→ **EXERCISE DETAILS**
Which lines of the entries below contain the string "dropdown"? Copy each one.

→ **PROVIDED DATA**
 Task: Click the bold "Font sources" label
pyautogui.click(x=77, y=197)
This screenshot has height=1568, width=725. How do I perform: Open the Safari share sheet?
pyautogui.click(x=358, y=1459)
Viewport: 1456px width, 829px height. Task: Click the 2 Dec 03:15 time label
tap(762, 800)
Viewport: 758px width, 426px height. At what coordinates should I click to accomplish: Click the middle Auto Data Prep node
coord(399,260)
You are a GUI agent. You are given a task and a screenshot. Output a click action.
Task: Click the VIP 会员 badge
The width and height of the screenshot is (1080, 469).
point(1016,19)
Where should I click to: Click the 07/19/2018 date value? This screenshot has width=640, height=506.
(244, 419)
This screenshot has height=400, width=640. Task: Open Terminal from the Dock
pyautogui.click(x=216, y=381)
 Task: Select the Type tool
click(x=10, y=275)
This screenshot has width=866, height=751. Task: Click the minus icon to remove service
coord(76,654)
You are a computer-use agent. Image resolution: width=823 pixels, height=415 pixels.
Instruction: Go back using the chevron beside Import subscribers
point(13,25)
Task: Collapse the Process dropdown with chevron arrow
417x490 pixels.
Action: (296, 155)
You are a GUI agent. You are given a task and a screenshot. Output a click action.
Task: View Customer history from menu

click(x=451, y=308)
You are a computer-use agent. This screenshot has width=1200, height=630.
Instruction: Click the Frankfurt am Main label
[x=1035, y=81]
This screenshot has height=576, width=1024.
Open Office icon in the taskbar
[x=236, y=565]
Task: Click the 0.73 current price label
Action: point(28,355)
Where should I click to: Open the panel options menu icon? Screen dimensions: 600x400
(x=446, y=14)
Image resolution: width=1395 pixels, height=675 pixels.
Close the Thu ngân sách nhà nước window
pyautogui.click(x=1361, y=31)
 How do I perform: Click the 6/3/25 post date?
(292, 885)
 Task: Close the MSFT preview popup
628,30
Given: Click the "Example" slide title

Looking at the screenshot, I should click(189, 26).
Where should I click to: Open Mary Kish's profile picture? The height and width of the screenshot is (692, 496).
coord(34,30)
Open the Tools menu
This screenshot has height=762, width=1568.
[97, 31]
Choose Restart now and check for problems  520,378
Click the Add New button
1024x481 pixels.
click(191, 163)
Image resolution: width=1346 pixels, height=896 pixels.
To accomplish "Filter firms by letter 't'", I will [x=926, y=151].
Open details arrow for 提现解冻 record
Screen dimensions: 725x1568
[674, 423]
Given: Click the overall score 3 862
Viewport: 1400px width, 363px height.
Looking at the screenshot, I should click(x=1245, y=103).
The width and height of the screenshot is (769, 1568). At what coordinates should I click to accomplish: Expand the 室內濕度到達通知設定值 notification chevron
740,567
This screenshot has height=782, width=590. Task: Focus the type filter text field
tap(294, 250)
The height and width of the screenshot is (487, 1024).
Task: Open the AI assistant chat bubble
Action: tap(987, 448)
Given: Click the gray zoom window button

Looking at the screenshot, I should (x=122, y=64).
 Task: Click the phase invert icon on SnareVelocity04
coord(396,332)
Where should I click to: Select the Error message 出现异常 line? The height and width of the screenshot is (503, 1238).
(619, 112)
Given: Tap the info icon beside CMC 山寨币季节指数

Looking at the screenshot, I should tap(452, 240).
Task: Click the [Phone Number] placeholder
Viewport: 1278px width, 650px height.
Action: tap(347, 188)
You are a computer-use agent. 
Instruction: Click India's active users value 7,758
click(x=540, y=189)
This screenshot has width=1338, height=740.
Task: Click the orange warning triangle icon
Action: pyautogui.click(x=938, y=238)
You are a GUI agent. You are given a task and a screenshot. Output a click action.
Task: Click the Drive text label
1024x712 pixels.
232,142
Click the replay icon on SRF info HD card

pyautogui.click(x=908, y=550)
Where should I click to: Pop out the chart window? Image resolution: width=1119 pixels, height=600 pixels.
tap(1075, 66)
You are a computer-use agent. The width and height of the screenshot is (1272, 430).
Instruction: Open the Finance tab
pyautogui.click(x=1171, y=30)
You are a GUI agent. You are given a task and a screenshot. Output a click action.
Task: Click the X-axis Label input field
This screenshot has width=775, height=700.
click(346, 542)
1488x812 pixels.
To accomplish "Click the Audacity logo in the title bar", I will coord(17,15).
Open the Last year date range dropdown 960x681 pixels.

→ **ANSWER SECTION**
Task: Collapse the Process dropdown with chevron arrow
Open the Last year date range dropdown 960x681 pixels.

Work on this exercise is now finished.